Baltimore County Officials Are Scared to Tell Citizens Not to Recycle Glass
According to the Sun, “county officials have been reluctant to tell residents not to recycle their glass for fear of derailing a good habit."
Virtue signaling is the modern, politically correct way to demonstrate your “goodness” to others, usually with little actual sacrifice or effort.
It’s a kind of surface-level, and typically meaningless, moralizing that Americans get force-fed from Hollywood types seeking accolades on social media.
Now, if you live in one Maryland county, you too can participate and pretend to be saving the planet while doing absolutely nothing.
The Baltimore Sun reported in early February that Baltimore County—which does not actually include the city of Baltimore proper, but surrounds the city—hasn’t recycled glass in seven years. In 2013, the year the glass recycling stopped, the county opened a $23 million single-stream recycling facility.
That kind of facility, now the most common, allows for many different materials to be mixed together and recycled. But not glass, apparently.
Given the county’s inability to recycle glass, surely residents could simply deposit glass in the trash, where it would end up anyway?

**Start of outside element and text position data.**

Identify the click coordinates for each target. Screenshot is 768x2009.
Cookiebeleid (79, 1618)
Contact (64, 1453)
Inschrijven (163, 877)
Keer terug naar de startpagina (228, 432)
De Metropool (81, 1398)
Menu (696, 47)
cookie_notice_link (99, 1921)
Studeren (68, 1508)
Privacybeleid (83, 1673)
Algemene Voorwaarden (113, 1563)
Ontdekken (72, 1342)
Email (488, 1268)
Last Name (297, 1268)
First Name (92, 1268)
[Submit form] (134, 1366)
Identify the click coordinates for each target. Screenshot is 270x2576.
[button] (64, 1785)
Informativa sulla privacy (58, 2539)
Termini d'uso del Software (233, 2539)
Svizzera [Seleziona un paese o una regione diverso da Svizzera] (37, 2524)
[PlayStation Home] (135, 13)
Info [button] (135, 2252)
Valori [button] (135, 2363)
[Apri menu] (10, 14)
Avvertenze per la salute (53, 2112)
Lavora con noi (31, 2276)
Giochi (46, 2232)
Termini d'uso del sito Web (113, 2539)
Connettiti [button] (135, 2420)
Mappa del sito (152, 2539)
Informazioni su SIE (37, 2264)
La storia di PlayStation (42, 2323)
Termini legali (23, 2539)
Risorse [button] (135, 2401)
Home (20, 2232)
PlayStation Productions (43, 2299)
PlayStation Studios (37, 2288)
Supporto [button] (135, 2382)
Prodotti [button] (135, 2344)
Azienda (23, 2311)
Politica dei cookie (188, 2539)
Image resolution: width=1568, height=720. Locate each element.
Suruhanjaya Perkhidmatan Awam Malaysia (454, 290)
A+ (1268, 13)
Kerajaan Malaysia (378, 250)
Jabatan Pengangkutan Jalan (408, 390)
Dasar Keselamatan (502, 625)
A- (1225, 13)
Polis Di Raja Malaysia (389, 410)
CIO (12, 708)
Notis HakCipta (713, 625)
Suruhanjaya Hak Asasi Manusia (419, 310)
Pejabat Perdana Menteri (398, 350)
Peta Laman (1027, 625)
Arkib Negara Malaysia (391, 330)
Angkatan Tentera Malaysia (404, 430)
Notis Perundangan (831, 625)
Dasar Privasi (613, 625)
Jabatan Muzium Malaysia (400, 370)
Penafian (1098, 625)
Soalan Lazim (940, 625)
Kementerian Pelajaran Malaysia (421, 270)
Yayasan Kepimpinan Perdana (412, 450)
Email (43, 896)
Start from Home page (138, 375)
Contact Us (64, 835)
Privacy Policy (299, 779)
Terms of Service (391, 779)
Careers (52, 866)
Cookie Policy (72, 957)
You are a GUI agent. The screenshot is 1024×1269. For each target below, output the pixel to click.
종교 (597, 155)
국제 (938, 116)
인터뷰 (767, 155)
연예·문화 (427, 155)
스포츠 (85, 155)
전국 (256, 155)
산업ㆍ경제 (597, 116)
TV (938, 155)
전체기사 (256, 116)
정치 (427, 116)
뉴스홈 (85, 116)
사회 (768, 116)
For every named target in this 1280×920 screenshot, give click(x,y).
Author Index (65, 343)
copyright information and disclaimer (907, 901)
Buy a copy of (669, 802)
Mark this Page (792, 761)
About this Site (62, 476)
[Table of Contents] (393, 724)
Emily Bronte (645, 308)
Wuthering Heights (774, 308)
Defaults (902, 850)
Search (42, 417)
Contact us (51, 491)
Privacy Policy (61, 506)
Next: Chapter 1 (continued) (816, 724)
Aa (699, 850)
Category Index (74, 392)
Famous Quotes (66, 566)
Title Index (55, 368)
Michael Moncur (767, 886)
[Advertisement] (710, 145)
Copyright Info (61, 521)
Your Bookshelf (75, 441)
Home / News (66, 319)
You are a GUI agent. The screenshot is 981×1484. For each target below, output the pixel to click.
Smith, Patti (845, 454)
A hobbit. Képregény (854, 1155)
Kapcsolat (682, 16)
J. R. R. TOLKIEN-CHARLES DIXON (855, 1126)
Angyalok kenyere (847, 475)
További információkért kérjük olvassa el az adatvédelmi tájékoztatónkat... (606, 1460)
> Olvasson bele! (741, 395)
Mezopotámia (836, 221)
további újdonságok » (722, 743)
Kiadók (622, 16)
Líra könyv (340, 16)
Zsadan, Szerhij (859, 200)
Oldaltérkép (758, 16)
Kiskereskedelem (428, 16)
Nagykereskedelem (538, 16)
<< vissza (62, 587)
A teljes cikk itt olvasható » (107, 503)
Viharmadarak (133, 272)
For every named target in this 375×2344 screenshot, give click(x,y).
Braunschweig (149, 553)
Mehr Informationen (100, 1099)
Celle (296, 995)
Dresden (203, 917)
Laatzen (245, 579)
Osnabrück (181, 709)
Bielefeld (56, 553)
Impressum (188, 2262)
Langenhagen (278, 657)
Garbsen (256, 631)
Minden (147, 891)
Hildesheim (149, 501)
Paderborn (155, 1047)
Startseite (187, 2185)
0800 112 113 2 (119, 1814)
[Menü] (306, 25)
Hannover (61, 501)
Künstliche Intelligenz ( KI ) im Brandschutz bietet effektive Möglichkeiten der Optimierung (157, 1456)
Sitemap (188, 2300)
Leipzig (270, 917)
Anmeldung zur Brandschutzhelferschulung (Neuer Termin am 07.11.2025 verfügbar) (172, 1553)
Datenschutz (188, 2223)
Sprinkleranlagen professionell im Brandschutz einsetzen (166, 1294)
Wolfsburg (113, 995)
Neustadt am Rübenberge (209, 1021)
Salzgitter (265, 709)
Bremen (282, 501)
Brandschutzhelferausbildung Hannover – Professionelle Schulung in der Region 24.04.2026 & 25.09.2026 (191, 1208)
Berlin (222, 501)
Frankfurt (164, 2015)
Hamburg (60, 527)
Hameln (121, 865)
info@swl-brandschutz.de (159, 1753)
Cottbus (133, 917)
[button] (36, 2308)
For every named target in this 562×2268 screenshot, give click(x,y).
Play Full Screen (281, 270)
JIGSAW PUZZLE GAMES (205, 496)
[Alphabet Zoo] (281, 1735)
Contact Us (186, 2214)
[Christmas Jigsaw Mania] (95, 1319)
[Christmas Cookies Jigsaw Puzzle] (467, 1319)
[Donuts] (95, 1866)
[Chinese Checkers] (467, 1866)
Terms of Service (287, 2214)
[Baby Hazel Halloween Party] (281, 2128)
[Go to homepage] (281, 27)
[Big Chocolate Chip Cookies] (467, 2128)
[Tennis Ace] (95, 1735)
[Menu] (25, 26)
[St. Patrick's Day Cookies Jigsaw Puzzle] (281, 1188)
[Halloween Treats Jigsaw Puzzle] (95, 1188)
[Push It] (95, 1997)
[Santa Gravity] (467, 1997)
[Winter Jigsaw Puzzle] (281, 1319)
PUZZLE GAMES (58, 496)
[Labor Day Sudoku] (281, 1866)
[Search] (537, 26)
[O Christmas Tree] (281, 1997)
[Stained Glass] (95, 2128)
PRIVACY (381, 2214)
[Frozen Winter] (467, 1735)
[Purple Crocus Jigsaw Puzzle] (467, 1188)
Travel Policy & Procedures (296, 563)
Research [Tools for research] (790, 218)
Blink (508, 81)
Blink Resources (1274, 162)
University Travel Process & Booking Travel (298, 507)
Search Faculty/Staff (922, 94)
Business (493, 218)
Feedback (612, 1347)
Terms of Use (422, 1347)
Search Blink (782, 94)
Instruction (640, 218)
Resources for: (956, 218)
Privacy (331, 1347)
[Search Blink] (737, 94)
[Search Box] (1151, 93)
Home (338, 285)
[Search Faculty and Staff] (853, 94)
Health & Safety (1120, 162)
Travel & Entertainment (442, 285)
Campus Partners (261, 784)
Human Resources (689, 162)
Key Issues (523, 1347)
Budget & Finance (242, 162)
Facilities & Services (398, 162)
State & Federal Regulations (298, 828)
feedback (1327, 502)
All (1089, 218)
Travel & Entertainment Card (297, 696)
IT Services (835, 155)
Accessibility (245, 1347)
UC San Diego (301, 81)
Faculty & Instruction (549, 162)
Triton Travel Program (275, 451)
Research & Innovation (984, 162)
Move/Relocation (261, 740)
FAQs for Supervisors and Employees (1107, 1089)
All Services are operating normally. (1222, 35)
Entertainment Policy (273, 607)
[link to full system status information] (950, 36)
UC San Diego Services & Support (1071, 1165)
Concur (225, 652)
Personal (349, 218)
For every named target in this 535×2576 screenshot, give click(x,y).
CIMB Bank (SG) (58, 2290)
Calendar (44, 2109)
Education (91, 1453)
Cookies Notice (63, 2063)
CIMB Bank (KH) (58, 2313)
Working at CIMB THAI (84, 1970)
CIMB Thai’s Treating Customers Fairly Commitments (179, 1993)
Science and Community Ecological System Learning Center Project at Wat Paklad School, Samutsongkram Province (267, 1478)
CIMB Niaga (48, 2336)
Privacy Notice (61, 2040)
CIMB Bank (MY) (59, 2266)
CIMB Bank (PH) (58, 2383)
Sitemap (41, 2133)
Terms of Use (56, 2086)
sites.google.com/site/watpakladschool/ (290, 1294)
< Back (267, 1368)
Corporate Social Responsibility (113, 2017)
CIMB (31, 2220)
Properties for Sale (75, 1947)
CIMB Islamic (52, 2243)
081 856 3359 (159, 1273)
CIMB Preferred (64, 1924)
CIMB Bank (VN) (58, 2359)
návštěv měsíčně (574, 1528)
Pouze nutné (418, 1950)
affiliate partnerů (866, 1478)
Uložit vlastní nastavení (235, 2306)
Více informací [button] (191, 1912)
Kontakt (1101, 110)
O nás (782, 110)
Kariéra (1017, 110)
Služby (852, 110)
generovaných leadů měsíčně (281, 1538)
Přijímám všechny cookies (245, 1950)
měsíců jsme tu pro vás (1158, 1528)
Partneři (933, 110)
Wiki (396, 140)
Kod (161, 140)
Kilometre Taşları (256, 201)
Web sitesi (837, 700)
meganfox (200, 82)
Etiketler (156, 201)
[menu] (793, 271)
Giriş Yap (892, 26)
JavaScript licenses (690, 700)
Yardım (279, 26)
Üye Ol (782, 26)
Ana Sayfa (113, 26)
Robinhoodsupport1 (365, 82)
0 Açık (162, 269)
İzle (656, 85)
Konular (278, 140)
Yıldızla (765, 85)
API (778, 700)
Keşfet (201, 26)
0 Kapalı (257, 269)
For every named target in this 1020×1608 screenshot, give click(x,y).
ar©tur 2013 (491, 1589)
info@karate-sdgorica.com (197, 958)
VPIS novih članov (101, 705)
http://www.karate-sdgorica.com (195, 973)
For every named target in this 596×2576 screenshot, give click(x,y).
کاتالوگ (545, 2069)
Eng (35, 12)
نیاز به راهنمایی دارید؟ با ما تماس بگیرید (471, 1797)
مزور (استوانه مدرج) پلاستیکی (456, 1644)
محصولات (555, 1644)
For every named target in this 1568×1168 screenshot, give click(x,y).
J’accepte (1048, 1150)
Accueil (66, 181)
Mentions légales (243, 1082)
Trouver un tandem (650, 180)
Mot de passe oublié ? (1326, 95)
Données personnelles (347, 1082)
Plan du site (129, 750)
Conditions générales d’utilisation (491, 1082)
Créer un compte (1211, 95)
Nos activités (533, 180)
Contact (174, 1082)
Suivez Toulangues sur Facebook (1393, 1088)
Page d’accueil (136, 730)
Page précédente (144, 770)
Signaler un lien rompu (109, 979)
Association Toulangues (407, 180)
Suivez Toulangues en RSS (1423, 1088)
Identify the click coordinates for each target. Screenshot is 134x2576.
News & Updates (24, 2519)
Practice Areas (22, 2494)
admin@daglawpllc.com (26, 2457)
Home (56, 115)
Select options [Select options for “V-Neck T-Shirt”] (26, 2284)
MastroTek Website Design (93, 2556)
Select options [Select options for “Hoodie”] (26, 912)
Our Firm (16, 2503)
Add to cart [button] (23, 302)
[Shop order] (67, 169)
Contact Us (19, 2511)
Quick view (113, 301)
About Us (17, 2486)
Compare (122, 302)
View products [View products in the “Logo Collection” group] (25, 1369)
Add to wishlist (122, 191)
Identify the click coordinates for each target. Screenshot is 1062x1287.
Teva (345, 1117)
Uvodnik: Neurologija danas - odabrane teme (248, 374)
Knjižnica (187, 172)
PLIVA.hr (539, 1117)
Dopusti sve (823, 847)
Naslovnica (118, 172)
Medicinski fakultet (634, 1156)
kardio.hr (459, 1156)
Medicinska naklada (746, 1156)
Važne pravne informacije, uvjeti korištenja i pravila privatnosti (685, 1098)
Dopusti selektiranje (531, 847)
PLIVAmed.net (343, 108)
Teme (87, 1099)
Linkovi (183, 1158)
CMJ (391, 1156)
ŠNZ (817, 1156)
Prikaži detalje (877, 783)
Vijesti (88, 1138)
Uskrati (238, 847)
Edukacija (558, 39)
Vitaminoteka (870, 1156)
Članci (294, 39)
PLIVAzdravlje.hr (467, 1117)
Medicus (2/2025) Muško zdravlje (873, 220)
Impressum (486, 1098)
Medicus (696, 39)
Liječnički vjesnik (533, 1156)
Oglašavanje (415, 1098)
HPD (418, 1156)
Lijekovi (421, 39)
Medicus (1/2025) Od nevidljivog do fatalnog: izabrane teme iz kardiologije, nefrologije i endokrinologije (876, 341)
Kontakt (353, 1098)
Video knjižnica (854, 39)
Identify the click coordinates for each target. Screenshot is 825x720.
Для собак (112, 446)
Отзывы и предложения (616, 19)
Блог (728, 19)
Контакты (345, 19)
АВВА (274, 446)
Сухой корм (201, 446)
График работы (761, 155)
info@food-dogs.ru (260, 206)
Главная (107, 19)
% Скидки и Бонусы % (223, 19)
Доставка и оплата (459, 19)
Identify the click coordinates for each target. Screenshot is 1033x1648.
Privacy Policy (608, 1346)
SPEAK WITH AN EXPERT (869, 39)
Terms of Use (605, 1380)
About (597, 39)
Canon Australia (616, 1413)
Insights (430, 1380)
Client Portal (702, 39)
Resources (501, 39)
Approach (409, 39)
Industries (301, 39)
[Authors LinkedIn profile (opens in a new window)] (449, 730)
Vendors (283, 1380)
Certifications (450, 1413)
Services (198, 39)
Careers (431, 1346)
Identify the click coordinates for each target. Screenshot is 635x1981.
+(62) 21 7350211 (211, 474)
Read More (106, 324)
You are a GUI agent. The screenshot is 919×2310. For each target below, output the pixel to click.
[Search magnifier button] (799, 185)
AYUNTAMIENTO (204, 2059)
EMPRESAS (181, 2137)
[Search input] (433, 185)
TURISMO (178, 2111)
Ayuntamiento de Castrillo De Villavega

According to the Sun, “county officials have been reluctant to tell residents not to recycle their glass for fear of derailing a good habit.”
The bottom line is, the whole process is now little more than “virtue-cycling.”
In fact, as good as recycling may be in theory, it seems like there have been challenges to actually make it work the way most Americans imagine it should.
“Regardless of the material in question, the American recycling industry has been going through a crisis over the last several years,” noted Reason, a libertarian magazine, which wrote about the Baltimore County story. “Rising rates of contamination and the effective closure of a major export market in China, which stopped accepting most American plastic, have left material-processing facilities with no willing buyers. Many of the recyclables that are collected therefore end up in landfills or incinerators.”
Unfortunately, due to the zealotry of environmentalists, it seems that practical solutions to practical problems are left unexplored in favor of radical solutions to overstated ones—or mere virtue signaling to make themselves feel better.
For instance, the city of Baltimore last month banned plastic bags, a measure that will go into effect early next year. That’s despite the fact that there is little evidence that such bans are beneficial to the environment, not to mention themyriad other issues the city faces, such as the highest homicide rate among the biggest U.S. cities.
In fact, as The Wall Street Journal recently pointed out, plastic bags are, if not the most efficient recycling product one can find, certainly one of the most efficient.
“Though they’re called ‘single-use,’ most people reuse them, typically as trash-can liners. When governments ban them, consumers buy thicker substitutes with a bigger carbon footprint,” John Tierney wrote at The Wall Street Journal. “Once discarded, they take up little room in landfills. That they aren’t biodegradable is a plus, because they don’t release greenhouse gases like decomposing paper and cotton bags.”
Americans should want to be good stewards of our environment. Our country is full of natural beauty, clean air is important to our quality of life, and the efficient use of our resources—frugality, one might call it—is a hallmark of our national character.
But the green movement now has the twofold problem of being on one hand a pseudo-religious movement for the “woke” upper-middle class and a barely disguised socialist Trojan horse on the other.